_Task instructions_
Look for "Close" in each line of the entries, and return the matching lines.

_Material provided_
==================================================

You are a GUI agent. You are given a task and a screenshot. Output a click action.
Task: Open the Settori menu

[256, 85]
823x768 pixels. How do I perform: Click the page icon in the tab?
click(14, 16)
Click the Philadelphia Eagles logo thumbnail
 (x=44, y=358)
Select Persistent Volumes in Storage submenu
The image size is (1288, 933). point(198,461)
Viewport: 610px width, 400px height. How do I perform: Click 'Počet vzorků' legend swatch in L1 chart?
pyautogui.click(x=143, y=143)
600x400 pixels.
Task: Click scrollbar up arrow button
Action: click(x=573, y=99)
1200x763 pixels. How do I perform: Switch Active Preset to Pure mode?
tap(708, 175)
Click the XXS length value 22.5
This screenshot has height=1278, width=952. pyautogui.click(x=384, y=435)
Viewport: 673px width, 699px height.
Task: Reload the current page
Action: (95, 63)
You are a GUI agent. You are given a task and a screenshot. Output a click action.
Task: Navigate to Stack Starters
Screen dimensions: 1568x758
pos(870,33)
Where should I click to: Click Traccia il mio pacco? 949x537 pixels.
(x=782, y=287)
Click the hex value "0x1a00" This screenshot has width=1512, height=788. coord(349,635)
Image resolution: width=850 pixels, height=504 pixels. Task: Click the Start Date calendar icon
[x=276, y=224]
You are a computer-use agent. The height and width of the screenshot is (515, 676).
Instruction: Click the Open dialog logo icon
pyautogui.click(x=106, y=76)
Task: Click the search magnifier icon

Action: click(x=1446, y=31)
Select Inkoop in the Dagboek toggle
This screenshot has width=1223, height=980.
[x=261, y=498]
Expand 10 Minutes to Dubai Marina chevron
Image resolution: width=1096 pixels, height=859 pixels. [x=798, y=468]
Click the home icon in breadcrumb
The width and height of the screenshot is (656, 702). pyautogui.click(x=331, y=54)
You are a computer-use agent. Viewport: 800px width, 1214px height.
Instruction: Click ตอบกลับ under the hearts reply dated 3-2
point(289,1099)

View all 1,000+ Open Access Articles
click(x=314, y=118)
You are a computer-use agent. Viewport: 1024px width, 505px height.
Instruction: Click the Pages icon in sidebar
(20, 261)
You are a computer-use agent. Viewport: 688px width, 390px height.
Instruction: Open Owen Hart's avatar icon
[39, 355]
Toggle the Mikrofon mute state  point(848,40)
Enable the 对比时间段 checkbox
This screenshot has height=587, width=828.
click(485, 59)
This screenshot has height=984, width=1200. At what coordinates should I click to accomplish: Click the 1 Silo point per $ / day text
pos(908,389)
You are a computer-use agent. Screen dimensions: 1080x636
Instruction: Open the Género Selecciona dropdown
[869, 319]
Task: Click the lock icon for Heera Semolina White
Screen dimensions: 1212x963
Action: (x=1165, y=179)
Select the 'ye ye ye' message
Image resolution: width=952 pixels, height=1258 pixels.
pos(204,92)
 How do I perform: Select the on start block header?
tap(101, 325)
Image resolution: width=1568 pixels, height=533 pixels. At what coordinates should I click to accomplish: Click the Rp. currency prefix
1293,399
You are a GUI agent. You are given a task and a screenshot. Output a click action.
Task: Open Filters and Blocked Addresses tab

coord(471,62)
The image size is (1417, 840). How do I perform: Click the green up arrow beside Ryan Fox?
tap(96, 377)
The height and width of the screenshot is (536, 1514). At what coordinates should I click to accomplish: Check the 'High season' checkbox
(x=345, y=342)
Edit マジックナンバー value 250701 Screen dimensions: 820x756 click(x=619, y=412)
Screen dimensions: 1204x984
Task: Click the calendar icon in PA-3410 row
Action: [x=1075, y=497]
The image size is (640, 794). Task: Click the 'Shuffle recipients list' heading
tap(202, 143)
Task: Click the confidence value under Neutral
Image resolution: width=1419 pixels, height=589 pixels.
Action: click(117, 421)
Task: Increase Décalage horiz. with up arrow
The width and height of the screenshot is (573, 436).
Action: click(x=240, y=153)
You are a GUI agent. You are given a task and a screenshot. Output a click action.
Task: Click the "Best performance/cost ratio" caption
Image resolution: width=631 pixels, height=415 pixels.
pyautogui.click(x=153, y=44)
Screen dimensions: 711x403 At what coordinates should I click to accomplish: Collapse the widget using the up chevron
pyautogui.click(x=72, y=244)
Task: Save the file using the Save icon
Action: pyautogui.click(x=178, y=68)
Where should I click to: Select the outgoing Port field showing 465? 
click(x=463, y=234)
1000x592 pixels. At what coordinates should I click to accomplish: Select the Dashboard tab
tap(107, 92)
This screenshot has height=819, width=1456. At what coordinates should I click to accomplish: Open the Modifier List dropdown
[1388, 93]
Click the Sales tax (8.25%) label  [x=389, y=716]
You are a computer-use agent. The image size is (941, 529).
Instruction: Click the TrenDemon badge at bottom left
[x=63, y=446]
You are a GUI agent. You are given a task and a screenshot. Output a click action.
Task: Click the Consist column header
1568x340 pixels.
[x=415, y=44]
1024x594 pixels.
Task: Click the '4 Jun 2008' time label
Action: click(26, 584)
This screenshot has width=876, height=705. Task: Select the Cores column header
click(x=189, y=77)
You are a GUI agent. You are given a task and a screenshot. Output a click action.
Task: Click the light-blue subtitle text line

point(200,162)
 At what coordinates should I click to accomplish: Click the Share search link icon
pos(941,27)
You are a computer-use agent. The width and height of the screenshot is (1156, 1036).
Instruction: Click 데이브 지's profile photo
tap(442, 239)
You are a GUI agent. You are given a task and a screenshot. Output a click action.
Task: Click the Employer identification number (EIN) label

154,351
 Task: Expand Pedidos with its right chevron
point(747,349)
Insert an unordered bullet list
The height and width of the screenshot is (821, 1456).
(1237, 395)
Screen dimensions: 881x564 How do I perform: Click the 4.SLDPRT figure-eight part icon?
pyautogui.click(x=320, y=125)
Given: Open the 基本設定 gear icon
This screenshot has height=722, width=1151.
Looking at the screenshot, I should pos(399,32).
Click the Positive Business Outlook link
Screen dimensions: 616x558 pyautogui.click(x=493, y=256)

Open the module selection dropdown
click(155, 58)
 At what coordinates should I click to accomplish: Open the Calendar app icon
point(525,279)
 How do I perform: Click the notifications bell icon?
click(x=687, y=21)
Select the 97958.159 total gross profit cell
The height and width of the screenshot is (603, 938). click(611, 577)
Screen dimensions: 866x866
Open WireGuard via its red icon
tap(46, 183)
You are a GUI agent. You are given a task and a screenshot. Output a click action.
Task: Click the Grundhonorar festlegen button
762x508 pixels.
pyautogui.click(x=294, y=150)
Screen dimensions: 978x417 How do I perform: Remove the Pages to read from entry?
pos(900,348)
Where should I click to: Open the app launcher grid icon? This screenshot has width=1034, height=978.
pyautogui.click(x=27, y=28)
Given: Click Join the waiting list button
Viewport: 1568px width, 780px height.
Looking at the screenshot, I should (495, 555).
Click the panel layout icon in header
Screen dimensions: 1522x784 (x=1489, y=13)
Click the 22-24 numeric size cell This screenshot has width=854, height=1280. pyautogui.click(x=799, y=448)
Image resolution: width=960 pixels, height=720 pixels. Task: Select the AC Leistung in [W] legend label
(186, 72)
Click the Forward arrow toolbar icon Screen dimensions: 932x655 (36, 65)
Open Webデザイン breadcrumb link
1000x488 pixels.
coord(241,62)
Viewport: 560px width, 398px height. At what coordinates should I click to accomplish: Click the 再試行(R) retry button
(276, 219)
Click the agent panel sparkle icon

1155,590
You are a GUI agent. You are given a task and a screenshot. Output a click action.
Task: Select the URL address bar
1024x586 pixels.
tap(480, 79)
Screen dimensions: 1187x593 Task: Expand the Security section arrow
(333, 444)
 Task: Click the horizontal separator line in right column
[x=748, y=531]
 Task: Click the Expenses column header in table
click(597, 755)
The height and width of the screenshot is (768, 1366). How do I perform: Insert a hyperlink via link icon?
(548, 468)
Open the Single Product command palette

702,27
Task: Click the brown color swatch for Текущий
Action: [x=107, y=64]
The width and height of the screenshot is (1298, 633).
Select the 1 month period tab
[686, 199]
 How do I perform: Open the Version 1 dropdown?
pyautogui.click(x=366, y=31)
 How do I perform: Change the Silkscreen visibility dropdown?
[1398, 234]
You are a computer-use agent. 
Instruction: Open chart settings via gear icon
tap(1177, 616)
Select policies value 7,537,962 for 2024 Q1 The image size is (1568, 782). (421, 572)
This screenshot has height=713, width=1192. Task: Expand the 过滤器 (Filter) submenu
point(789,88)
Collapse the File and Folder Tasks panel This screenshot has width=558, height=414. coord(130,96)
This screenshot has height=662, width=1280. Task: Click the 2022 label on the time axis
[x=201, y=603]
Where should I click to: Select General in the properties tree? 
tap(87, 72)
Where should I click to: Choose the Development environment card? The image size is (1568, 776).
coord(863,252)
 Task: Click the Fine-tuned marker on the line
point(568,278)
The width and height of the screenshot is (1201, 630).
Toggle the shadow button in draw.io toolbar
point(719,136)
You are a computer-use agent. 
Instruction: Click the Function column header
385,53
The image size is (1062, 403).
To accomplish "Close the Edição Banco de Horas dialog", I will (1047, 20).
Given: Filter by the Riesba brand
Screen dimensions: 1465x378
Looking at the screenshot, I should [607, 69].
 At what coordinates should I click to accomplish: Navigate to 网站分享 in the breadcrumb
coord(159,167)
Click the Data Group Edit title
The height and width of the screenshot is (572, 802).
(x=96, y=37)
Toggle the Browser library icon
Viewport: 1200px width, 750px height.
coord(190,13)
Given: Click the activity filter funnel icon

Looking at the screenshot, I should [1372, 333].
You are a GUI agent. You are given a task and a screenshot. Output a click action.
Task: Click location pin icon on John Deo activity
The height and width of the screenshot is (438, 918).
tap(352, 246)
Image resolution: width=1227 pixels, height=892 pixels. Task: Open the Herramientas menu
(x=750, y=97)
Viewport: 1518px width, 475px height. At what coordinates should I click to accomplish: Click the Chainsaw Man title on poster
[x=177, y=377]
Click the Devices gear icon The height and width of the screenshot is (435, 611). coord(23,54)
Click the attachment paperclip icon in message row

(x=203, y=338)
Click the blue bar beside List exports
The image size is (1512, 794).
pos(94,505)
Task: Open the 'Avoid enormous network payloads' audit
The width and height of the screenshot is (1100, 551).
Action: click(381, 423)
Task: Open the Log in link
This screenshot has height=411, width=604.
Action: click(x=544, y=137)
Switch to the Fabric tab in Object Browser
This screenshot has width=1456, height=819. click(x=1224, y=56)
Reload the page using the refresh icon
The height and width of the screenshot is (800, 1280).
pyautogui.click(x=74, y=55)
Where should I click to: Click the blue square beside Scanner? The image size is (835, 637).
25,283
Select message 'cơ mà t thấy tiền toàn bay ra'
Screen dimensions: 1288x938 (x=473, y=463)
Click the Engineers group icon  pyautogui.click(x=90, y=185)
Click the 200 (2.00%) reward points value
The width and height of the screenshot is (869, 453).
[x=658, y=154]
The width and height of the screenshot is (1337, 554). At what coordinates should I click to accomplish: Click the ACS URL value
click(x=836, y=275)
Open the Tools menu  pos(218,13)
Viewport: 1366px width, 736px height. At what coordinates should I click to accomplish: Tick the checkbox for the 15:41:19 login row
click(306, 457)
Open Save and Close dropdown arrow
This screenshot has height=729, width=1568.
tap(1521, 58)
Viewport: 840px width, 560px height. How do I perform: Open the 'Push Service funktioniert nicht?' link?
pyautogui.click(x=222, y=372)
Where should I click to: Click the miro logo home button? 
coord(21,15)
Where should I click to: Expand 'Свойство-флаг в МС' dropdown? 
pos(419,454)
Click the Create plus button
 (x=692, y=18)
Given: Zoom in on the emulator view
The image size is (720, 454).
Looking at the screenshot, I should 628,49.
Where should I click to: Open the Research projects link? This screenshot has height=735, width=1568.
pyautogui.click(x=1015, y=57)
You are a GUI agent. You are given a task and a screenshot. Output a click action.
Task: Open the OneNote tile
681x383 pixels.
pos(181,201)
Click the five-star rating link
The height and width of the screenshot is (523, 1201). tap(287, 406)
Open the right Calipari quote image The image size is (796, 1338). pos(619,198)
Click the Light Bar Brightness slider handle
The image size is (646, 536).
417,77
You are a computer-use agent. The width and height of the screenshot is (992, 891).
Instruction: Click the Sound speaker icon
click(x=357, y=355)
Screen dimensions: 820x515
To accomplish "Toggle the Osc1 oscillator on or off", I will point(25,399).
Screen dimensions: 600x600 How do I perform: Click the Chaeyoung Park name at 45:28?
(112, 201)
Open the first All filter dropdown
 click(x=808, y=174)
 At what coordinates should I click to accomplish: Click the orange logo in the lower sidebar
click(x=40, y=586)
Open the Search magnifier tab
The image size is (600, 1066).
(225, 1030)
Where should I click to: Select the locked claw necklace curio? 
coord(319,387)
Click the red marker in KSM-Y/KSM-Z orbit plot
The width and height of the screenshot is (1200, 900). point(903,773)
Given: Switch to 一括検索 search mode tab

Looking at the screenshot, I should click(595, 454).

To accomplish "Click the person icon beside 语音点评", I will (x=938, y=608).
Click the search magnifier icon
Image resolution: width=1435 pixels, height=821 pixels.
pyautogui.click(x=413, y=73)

==================================================

_Solution to the problem_
To accomplish "Close the Edição Banco de Horas dialog", I will (1047, 20).
Open Save and Close dropdown arrow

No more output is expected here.